- Conference: Southland Conference
- Record: 12–19 (7–11 Southland)
- Head coach: Robin Harmony (3rd season);
- Assistant coaches: Randy Schneider (3rd season); Candace Walker (3rd season); Joya Whittington (1st season);
- Home arena: Montagne Center (Capacity: 10,080)
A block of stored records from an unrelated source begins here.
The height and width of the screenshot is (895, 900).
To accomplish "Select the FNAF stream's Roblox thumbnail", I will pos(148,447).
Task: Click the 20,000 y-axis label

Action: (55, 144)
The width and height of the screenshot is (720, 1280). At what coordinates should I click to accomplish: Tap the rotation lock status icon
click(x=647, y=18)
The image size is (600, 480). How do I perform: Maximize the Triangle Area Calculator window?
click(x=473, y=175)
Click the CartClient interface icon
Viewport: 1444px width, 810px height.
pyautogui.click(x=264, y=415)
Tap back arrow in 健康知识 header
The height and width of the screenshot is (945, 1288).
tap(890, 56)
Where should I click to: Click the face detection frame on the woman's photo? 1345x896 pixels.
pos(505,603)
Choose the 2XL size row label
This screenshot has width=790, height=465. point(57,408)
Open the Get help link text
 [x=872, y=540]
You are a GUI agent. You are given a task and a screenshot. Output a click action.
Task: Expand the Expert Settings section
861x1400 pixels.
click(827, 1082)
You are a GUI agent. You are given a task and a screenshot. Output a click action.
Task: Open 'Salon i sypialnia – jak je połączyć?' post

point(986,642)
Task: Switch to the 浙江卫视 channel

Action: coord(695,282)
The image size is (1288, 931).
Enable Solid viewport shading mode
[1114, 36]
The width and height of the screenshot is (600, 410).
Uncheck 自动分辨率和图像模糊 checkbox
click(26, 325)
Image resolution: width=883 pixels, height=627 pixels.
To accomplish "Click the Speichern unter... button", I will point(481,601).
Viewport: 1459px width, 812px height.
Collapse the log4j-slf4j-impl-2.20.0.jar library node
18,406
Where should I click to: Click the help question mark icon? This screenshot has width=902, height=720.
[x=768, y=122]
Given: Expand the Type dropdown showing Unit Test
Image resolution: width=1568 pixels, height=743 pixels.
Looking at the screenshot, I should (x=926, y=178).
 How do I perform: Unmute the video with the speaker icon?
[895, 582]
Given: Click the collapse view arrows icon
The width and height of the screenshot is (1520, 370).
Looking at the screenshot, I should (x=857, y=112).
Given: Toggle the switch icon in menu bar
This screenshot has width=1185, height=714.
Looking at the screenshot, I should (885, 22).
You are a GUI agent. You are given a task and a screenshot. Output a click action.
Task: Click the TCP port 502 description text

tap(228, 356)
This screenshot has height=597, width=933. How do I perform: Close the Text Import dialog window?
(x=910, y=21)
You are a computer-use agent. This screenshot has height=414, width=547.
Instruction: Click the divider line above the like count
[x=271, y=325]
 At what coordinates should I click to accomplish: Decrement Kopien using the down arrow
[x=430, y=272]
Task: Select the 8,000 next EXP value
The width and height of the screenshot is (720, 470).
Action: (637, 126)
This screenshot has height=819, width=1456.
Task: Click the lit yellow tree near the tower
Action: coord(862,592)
= 2015–16 Lamar Lady Cardinals basketball team =

Intercollegiate basketball season

The 2015–16 Lamar Lady Cardinals basketball team represented Lamar University during the 2015–16 NCAA Division I women's basketball season. The Lady Cardinals, led by third year head coach Robin Harmony, played their home games at the Montagne Center and are members of the Southland Conference. They finished the season with a 12-19 overall record and a 7-11 conference record. Qualifying for the conference tournament, the Lady Cardinals won the first game against Houston Baptist and were eliminated by McNeese State.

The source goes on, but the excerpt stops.